Blockchain analytics company Chainalysis has launched a new automation feature designed to make its on-chain investigative and compliance tools accessible to a broader audience, including those without extensive technical expertise.
The feature, named Workflows, enables investigators and compliance teams to execute predefined blockchain analyses without the need for coding. This significantly reduces the reliance on custom SQL or Python queries for common investigative tasks.
Chainalysis explained that the tool aims to standardize recurring investigative processes through prebuilt templates. This approach makes these processes easier to repeat and apply across multiple cases, reflecting the company's strategy to adapt its data products for a wider user base.

Ekim Buyuk, senior product manager at Chainalysis, stated, "What previously required technical expertise and lots of time, can now be done by any user in minutes. Instead of asking users to understand data schemas, it asks investigation-level questions such as which actors, wallets, or time frames matter."
Buyuk highlighted the rapid adoption of new technologies by fraud and scam networks to scale their operations. He referenced Chainalysis research indicating that AI-enabled scams extract 4.5 times more money from victims. This pattern, he added, illustrates the growing need for investigators and compliance teams to monitor such activities.
One challenge in investigating scams is that the amount stolen from one victim may not seem like much on a relative scale, but blockchain analysis can uncover fraud networks with hundreds or thousands of victims at scales in the billions of dollars.
Crypto Scams and Fraud Trends at the Close of 2025
A recent report from Chainalysis estimates that crypto scams and fraud resulted in approximately $17 billion in losses during 2025. This figure was primarily driven by an increase in impersonation schemes and the growing industrialization of fraud operations, which increasingly leverage AI, deepfakes, and sophisticated money-laundering networks.
Several incidents late in the year underscored these risks. On January 2, an attacker drained hundreds of wallets across Ethereum Virtual Machine–compatible networks, stealing amounts under $2,000 per address. On-chain investigator ZachXBT described this as a broad but low-value exploit, potentially linked to the Ledger hack.

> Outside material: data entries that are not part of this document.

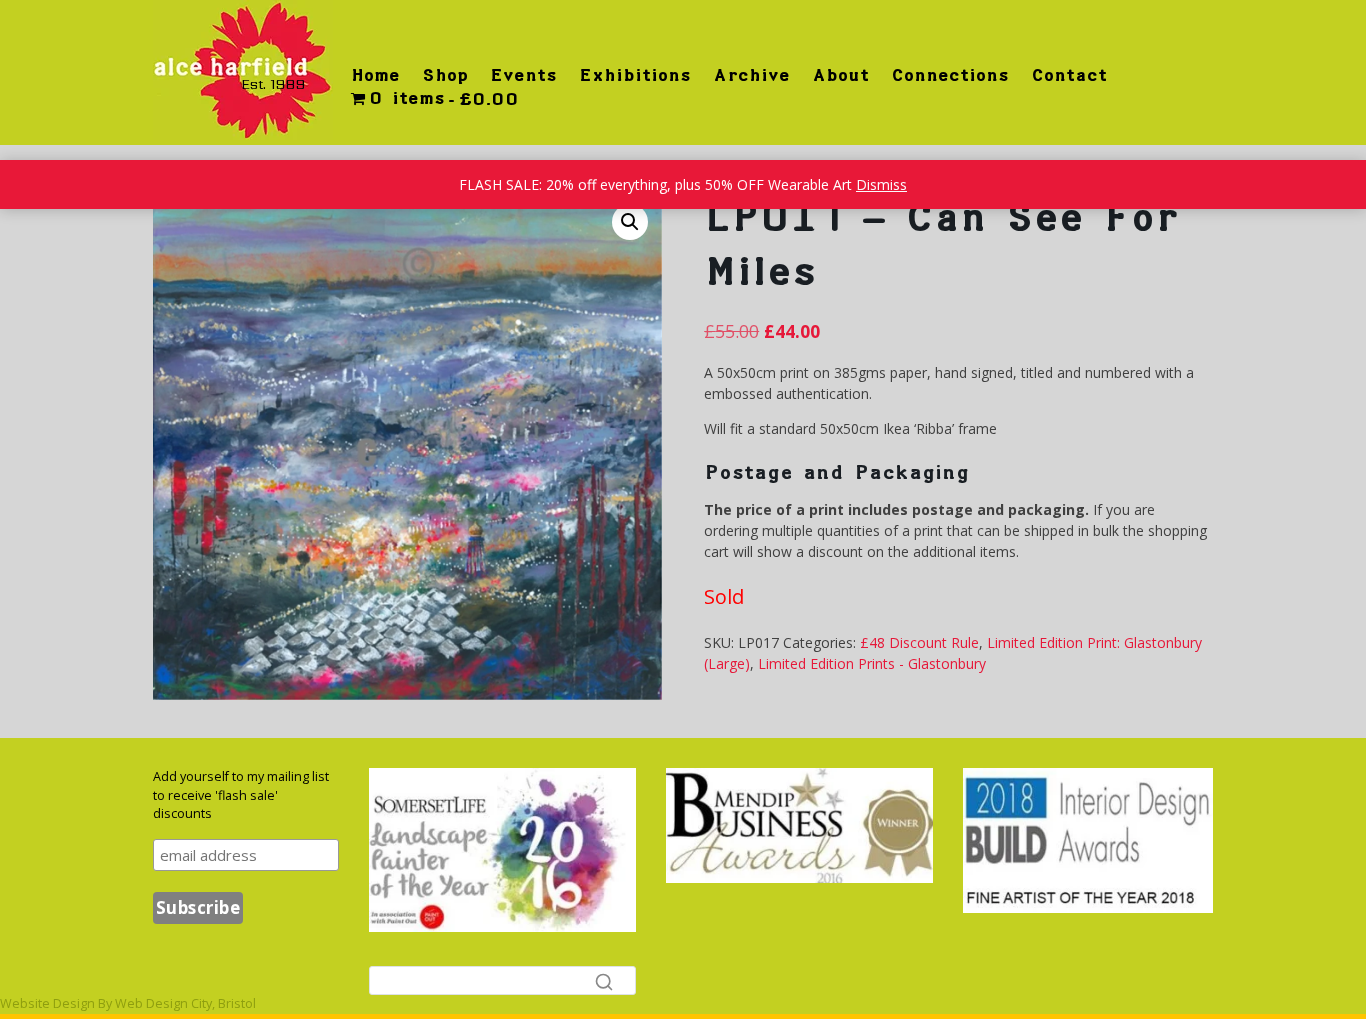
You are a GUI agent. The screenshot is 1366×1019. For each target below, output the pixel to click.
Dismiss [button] (881, 184)
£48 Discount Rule (919, 642)
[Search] (604, 981)
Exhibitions (635, 75)
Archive (751, 75)
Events (523, 75)
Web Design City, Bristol (185, 1003)
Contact (1069, 75)
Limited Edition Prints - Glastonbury (872, 663)
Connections (950, 75)
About (840, 75)
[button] (630, 222)
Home (375, 75)
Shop (445, 75)
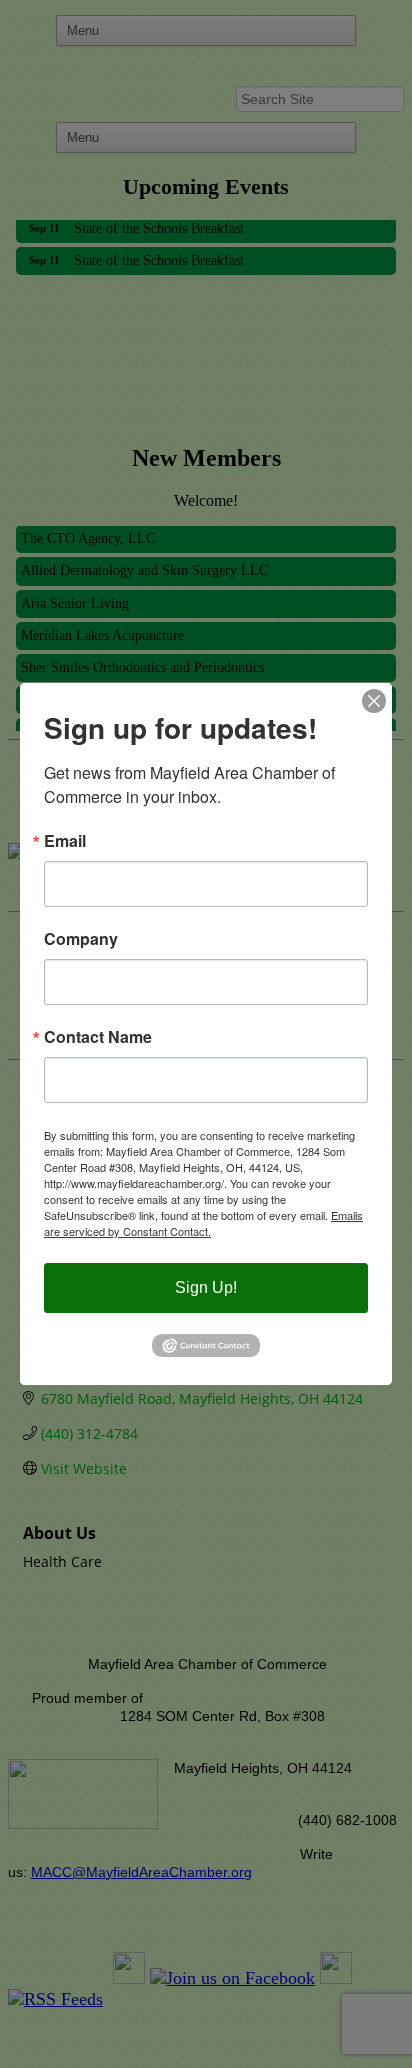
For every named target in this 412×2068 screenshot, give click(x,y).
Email (65, 841)
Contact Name (98, 1037)
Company (81, 939)
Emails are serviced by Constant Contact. (203, 1223)
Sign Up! (206, 1287)
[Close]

Social-engineering attacks also remained a persistent threat. ZachXBT recently identified a suspected scammer who impersonated Coinbase customer support and managed to steal approximately $2 million throughout 2025.

Despite these trends, blockchain security company PeckShield reported a significant decline in overall crypto hacking losses in December. Total losses from hacks and exploits fell to approximately $76 million, a 60% decrease from November's $194.2 million.